Shady auto dealer practices take center stage in the Federal Trade Commission’s latest report on its 2022 enforcement activities related to fair lending. Each year, the FTC submits a letter to the Consumer Financial Protection Bureau recounting actions it took tied to the Equal Credit Opportunity Act, a law to combat discrimination in lending. Last year, the agency nabbed two large multistate auto dealers in enforcement actions alleging they used unfair and deceptive practices to discriminate against Black and Latino customers.

First, in an enforcement action against North American Automotive Services, Inc. (also known as Ed Napleton Automotive Group based in Illinois), the FTC joined the State of Illinois in alleging that Napleton illegally tacked on unwanted “add-on” products such as payment insurance and paint protection. According to the agency, Black customers at dealerships, located in Illinois, Florida, Pennsylvania and Missouri, “were charged approximately $190 more in interest and paid $99 more for similar add-ons than similarly situated non-Latino White customers.” In addition to a $10 million settlement with monetary relief for harmed consumers, the dealer agreed to establish a fair lending program that would cap the interest markup that they charge consumers.

In a second action, the FTC alleged that Maryland-based Passport Automotive Group imposed higher borrowing costs on Black and Latino consumers than non-Latino White consumers.
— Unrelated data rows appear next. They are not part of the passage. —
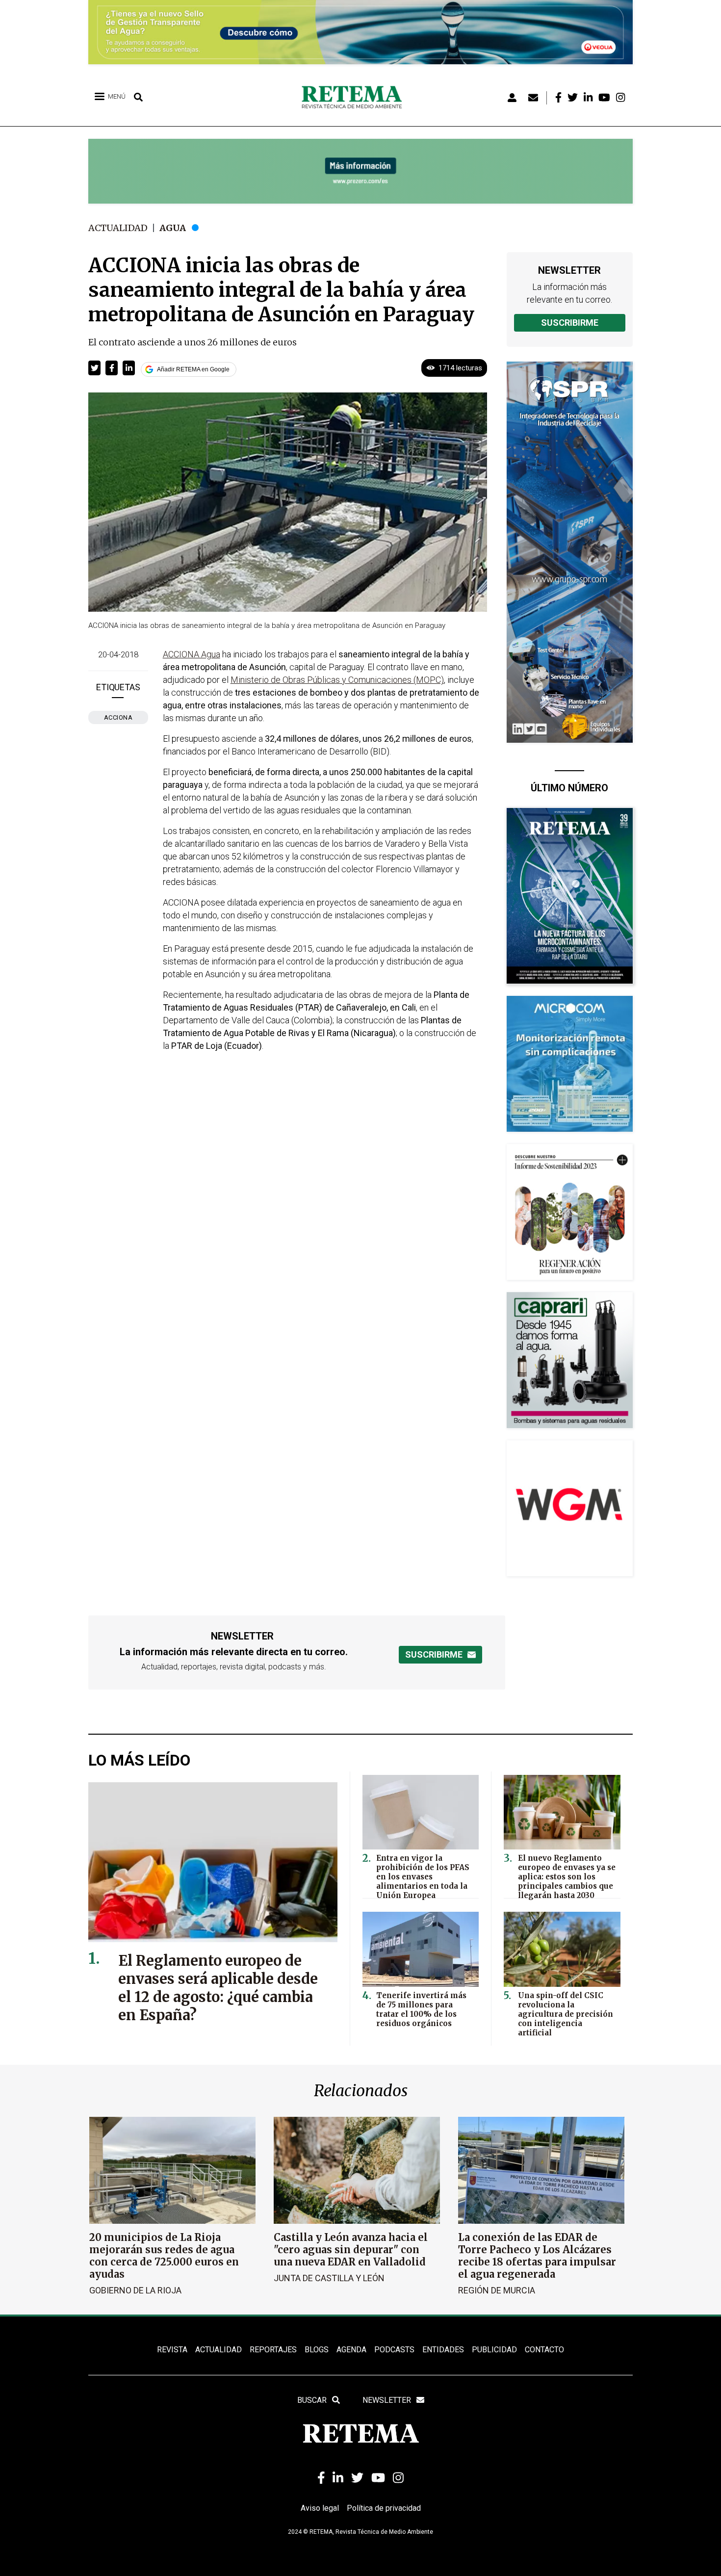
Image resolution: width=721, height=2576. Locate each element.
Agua (172, 228)
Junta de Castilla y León (329, 2278)
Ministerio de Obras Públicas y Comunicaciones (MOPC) (337, 680)
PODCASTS (394, 2349)
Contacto (544, 2349)
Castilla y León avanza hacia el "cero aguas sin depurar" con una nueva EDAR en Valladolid (351, 2249)
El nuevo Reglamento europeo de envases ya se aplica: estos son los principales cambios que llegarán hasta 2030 (567, 1876)
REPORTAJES (273, 2349)
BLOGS (317, 2349)
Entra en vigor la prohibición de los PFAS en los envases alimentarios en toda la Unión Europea (422, 1876)
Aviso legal (320, 2508)
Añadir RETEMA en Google (193, 369)
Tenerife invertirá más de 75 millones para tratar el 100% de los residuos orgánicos (421, 2009)
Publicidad (494, 2349)
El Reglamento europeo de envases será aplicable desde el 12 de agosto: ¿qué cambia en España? (218, 1988)
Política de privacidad (384, 2508)
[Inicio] (355, 97)
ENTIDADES (443, 2349)
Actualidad (118, 228)
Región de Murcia (496, 2290)
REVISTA (172, 2349)
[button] (94, 368)
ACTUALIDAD (218, 2349)
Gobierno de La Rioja (135, 2290)
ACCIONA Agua (191, 654)
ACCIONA (118, 717)
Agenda (351, 2349)
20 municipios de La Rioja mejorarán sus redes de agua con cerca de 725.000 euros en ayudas (164, 2255)
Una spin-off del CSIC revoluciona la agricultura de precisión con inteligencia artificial (565, 2014)
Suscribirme (569, 322)
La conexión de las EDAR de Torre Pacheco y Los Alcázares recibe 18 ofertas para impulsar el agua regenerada (537, 2255)
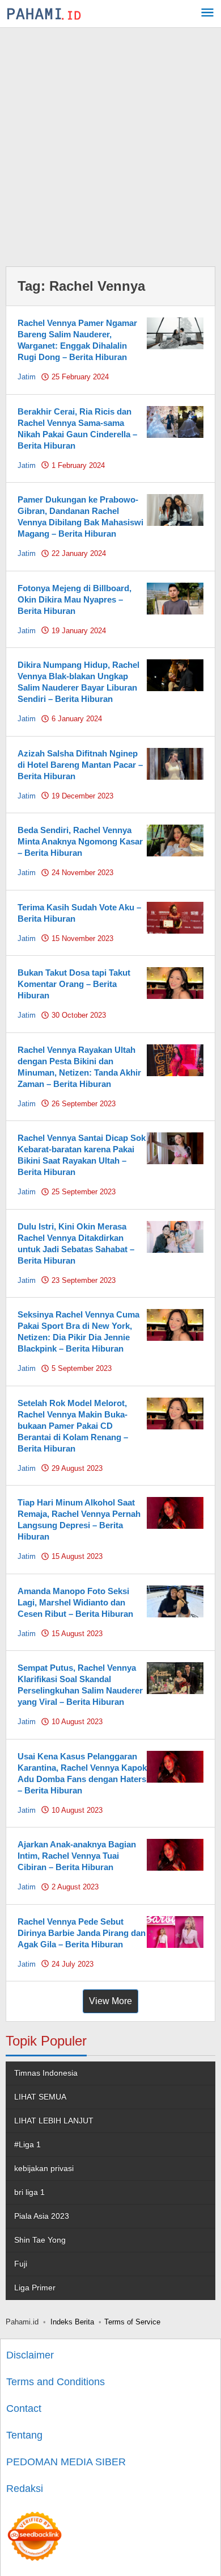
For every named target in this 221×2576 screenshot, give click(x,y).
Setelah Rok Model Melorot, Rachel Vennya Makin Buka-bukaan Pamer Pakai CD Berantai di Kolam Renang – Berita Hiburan (73, 1425)
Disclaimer (30, 2355)
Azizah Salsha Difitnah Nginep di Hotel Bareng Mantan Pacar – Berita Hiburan (80, 764)
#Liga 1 (27, 2144)
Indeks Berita (72, 2322)
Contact (23, 2408)
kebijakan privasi (44, 2168)
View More (110, 2001)
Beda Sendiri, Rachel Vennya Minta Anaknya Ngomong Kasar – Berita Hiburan (80, 841)
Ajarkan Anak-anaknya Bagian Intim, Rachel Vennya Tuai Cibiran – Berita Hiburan (77, 1855)
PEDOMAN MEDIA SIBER (66, 2462)
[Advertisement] (110, 144)
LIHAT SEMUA (40, 2096)
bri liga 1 (29, 2192)
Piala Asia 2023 (41, 2215)
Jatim (27, 377)
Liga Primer (35, 2287)
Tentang (24, 2435)
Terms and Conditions (55, 2381)
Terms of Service (132, 2322)
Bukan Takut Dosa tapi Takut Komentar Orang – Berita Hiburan (74, 984)
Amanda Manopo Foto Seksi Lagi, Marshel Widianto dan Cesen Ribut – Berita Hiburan (75, 1602)
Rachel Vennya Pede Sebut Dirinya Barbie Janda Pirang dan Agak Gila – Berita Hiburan (82, 1933)
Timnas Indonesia (46, 2072)
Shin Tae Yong (40, 2239)
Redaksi (24, 2488)
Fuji (20, 2263)
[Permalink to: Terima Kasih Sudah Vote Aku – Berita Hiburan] (175, 916)
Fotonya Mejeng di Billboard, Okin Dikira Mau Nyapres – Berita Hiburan (74, 599)
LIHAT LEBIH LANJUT (54, 2120)
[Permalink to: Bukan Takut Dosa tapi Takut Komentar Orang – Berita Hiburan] (175, 982)
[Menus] (207, 14)
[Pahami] (44, 13)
The FTC found that the dealer used a discretionary interest rate markup practice resulting in “statistically significant” higher markups charged to these customers. It also found that these consumers were charged higher amounts in fees for “extra inspection, reconditioning, vehicle preparation, and certification…” The dealer agreed to pay approximately $3.3 million to settle the action, some of it to refund harmed consumers. Like Napleton, Passport was also required to establish a fair lending program, which would include assurances that an interest markup rate is either eliminated or the same for all customers.

The FTC is currently conducting a rulemaking on auto sale practices. Before long, we will be able to assess how vigorous a new regulation will be in protecting consumers from unfair practices in this sector.